I then remembered what my astonishment had not permitted me closely to note—that this pageant had appeared to move along parallel to the foot of a slope extending upward and backward to an immense height, intersected with rivers and presenting all the features of a prairie landscape. The mirage had in effect contracted the entire space between us and the train to a pistol-shot in breadth, and had made a background for its horrible picture by lifting into view Heaven knows how great an extent of country below our horizon. Does refraction account for all this? To this day I cannot without vexation remember the childish astonishment that prevented me from observing the really interesting features of the spectacle and kept my eyes fixed with a foolish distension on a lot of distorted mules, teamsters and wagons.

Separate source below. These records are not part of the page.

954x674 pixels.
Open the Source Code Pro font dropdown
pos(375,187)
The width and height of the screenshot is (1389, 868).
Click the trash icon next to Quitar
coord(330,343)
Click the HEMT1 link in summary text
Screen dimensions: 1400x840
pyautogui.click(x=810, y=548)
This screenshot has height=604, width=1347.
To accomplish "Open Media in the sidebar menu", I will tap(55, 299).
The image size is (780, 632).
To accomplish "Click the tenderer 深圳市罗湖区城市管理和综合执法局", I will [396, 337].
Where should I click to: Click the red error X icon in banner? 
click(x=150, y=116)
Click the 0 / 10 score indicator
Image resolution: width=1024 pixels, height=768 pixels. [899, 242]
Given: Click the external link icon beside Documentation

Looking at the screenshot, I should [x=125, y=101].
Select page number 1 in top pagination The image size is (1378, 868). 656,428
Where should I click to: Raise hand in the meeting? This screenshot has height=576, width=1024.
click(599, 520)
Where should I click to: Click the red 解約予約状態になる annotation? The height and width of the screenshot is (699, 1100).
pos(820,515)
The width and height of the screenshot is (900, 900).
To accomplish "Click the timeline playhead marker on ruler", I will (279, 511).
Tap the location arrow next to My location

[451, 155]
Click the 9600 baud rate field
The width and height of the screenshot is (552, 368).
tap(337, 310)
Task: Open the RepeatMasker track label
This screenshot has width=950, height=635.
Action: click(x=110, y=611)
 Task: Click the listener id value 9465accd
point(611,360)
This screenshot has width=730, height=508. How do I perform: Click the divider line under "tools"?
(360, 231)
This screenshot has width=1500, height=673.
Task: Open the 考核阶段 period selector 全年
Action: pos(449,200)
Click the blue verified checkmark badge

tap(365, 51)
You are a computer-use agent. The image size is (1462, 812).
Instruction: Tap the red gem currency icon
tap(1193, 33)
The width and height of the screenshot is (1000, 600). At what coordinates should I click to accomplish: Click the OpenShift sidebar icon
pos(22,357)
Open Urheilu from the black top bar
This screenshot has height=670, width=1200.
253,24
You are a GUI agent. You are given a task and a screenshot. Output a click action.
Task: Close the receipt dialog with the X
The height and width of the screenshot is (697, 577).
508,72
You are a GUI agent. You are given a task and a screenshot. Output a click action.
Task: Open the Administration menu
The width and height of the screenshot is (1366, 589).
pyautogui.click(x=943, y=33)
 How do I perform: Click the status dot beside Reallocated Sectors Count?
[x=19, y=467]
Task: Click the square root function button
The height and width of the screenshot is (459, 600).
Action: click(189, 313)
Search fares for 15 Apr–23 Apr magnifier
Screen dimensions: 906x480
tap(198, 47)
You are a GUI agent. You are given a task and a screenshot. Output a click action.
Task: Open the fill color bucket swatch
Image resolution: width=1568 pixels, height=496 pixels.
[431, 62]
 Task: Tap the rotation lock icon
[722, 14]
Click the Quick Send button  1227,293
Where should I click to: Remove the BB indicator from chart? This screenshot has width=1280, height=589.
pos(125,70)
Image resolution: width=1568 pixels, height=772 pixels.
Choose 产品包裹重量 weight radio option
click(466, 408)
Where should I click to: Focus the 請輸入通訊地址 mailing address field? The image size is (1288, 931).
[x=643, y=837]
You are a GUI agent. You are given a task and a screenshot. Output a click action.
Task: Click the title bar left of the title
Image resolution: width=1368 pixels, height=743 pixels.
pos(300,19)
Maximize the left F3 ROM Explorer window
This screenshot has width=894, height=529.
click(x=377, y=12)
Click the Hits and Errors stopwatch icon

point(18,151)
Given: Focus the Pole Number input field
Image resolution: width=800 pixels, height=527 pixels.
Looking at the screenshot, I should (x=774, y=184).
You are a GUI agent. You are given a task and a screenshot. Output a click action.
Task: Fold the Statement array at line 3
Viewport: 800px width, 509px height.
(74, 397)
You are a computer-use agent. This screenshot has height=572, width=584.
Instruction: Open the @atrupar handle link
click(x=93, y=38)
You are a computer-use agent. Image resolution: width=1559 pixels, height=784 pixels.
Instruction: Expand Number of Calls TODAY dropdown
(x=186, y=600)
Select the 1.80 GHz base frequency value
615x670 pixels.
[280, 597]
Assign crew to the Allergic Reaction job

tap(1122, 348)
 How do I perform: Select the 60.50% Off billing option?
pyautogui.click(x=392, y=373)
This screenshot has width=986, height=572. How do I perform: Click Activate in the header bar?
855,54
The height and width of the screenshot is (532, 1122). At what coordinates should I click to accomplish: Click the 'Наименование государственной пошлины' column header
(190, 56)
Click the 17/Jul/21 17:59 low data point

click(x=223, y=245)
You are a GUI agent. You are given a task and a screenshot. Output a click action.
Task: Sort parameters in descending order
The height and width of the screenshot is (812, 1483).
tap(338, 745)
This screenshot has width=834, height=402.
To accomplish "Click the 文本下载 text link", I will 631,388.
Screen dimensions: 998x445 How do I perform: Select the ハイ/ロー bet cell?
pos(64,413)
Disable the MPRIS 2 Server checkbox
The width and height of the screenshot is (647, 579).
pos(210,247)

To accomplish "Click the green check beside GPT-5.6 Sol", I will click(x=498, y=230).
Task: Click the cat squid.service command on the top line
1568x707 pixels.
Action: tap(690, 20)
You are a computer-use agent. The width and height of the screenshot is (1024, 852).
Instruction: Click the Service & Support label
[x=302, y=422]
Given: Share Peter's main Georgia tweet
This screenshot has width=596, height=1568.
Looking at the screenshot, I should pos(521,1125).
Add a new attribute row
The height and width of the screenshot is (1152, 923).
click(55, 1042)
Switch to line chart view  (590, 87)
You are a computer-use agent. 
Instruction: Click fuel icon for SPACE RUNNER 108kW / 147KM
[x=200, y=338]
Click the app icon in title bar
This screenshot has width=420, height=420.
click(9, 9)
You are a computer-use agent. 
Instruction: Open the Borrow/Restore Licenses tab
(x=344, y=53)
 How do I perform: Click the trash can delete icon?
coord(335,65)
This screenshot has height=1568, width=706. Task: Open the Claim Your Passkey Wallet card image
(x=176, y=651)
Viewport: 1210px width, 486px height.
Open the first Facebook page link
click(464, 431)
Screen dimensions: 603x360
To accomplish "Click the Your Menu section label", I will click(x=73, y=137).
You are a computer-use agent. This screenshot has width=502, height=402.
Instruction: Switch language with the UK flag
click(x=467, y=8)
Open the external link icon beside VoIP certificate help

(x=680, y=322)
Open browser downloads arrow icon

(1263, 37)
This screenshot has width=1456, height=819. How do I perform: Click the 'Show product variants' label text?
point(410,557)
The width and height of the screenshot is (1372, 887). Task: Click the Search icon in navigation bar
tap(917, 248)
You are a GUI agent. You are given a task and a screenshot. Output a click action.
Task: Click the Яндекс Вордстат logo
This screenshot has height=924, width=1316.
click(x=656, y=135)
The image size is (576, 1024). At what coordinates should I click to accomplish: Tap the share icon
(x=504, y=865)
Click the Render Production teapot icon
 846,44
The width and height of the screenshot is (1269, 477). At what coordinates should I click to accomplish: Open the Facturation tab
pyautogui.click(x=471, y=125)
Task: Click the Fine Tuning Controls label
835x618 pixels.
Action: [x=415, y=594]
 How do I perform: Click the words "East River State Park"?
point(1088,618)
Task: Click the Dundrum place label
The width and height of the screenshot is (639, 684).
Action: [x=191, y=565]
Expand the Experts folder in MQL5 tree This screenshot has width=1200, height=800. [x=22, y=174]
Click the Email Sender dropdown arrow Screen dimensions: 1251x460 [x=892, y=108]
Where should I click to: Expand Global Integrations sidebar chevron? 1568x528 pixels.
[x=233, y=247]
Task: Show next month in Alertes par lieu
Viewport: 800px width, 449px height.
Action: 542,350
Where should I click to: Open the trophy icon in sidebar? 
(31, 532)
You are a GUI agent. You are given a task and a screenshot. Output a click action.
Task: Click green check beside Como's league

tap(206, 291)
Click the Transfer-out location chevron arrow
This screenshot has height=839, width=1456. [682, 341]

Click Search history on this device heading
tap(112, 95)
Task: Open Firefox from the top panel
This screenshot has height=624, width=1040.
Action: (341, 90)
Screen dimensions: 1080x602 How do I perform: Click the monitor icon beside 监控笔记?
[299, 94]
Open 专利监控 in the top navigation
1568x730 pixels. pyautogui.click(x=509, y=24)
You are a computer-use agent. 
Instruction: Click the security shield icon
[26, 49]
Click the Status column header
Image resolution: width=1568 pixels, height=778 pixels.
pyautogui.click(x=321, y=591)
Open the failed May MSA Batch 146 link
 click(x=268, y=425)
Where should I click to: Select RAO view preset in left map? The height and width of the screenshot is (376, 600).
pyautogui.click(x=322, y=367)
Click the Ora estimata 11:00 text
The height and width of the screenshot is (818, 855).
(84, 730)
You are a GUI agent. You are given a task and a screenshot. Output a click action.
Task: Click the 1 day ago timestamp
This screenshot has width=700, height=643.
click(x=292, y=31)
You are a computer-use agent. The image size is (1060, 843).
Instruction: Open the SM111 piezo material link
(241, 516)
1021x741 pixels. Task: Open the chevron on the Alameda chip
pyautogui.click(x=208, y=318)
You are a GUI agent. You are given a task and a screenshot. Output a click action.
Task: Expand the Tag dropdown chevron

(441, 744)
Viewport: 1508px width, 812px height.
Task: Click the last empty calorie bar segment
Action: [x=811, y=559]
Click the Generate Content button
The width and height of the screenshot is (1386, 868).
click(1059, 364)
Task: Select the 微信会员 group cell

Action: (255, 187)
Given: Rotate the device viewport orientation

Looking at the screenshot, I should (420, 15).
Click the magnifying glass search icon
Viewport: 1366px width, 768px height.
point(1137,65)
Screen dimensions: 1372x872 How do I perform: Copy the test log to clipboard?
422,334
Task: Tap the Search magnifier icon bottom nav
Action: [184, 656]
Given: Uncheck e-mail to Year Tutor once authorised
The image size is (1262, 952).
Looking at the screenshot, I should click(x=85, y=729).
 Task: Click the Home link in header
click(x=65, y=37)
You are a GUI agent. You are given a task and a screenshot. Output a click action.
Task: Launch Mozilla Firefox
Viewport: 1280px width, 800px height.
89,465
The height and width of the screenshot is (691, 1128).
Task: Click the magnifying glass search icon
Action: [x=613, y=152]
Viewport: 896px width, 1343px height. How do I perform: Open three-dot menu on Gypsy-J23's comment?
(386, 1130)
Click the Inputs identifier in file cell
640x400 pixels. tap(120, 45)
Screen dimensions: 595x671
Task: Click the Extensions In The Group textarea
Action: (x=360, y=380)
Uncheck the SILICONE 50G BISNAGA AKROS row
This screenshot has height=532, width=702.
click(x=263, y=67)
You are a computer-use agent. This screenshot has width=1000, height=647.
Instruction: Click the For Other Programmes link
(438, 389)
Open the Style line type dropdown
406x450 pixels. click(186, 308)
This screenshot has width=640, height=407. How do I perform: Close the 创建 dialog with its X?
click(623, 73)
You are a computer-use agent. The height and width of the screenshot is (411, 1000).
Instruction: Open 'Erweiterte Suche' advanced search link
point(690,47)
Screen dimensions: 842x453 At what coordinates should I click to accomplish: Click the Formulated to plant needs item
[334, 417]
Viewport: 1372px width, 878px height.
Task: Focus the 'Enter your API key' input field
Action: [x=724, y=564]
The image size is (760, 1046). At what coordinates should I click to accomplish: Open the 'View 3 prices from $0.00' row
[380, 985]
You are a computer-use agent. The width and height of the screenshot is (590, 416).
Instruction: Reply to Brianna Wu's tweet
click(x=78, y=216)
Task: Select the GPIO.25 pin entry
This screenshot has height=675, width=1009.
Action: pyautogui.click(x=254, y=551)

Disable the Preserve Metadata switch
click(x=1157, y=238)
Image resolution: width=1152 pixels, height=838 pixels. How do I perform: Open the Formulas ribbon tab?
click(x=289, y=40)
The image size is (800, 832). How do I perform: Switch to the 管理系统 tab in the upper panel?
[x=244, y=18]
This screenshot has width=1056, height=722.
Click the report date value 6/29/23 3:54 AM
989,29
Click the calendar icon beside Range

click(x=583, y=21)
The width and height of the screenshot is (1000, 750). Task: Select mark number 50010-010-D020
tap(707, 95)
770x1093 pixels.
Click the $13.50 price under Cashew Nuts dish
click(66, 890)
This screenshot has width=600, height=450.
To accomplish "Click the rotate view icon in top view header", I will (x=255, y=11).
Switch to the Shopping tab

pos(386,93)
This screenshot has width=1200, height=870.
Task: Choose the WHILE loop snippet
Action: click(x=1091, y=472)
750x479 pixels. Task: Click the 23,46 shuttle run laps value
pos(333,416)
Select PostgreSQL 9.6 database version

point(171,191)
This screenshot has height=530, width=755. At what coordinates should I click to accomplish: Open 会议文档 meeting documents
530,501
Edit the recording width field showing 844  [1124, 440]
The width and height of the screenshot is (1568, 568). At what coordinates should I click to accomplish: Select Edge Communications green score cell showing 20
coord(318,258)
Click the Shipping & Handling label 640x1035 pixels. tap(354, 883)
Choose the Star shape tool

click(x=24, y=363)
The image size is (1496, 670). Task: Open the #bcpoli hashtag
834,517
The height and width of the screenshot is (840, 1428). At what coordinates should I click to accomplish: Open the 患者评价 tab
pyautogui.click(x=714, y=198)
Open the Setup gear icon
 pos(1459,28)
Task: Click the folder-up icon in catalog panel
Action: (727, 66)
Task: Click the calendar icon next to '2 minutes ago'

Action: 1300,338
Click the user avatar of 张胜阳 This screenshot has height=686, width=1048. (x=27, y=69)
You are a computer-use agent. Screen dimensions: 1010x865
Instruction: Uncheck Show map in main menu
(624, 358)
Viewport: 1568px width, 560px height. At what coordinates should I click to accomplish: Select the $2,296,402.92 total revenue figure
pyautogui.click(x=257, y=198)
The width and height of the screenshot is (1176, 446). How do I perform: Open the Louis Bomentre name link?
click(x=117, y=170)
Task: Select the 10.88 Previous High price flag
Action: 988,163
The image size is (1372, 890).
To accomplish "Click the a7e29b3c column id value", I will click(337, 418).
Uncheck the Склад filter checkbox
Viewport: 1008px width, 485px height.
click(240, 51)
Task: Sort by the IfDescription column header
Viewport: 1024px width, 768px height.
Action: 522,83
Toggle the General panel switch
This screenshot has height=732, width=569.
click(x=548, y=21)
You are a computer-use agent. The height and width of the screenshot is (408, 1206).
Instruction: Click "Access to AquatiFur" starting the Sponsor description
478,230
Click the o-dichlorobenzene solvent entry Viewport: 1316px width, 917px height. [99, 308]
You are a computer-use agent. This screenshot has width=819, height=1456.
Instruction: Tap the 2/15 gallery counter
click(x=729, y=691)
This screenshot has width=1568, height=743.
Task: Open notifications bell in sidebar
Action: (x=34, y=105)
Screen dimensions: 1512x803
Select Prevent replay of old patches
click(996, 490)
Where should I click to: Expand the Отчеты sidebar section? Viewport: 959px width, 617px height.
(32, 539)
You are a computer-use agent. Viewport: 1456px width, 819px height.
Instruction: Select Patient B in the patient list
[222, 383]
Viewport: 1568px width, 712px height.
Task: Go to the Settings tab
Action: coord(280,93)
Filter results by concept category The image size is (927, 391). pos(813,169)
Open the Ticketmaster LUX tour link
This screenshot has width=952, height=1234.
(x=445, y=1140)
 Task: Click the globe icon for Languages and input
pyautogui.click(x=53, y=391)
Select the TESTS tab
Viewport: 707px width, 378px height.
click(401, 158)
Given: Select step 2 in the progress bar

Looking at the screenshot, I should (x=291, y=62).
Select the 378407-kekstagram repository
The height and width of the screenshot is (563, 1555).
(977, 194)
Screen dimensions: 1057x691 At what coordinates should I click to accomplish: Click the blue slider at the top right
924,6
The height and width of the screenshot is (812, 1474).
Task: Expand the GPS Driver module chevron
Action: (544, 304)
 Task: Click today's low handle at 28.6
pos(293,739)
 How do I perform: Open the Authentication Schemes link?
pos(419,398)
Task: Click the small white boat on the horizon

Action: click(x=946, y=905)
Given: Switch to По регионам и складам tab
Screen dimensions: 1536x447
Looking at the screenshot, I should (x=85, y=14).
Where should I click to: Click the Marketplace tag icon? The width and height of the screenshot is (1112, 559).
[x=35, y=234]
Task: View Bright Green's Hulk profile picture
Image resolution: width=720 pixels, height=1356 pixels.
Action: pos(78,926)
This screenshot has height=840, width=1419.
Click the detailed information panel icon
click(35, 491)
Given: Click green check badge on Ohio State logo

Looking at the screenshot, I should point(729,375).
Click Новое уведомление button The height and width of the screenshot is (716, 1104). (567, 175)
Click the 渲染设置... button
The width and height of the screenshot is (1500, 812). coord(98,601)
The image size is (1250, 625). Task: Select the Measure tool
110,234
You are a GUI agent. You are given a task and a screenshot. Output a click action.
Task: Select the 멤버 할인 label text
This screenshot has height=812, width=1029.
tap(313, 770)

One of the commonest and best known tricks of the mirage is that of overlaying a dry landscape with ponds and lakes, and by a truly interesting and appropriate coincidence one or more travelers perishing of thirst seem always to be present, properly to appreciate the humor of the deception; but when a gentleman whose narrative suggested this article averred that he had seen these illusory lakes navigated by phantom boats filled with visionary persons he was, I daresay, thought to be drawing the long bow, even by many miragists in good standing. For aught I know he may have been. I can only attest the entirely credible character of the statement.

Away up at the headwaters of the Missouri, near the British possessions, I found myself one afternoon rather unexpectedly on the shore of an ocean. At less than a gunshot from where I stood was as plainly defined a seabeach as one could wish to see. The eye could follow it in either direction, with all its bays, inlets and promontories, to the horizon. The sea was studded with islands, and these with tall trees of many kinds, both islands and trees being reflected in the water with absolute fidelity. On many of the islands were houses, showing white beneath the trees, and on one which lay farthest out seaward was a considerable city, with towers, domes and clusters of steeples. There were ships in the offing whose sails glistened in the sunlight and, closer in, several boats of novel but graceful design, crowded with human figures, moved smoothly among the lesser islands, impelled by some power invisible from my point of view, each boat attended by its inverted reflection “crowding up beneath the keel.” It must be admitted that the voyagers were habited after a somewhat uncommon fashion—almost unearthly, I may say—and were so grouped that at my distance I could not clearly distinguish their individual limbs and attitudes. Their features were, of course, entirely invisible. None the less, they were plainly human beings—what other creatures would be boating? Of the other features of the scene—the coast, islands, trees, houses, city and ships hull-down in the offing—I distinctly affirm an absolute identity of visible aspect with those to which we are accustomed in the realm of reality; imagination had simply nothing to do with the matter. True, I had not recently had the advantage of seeing any such objects, except trees, and these had been mighty poor specimens, but, like Macduff, I “could not but remember such things were,” nor had I forgotten how they looked.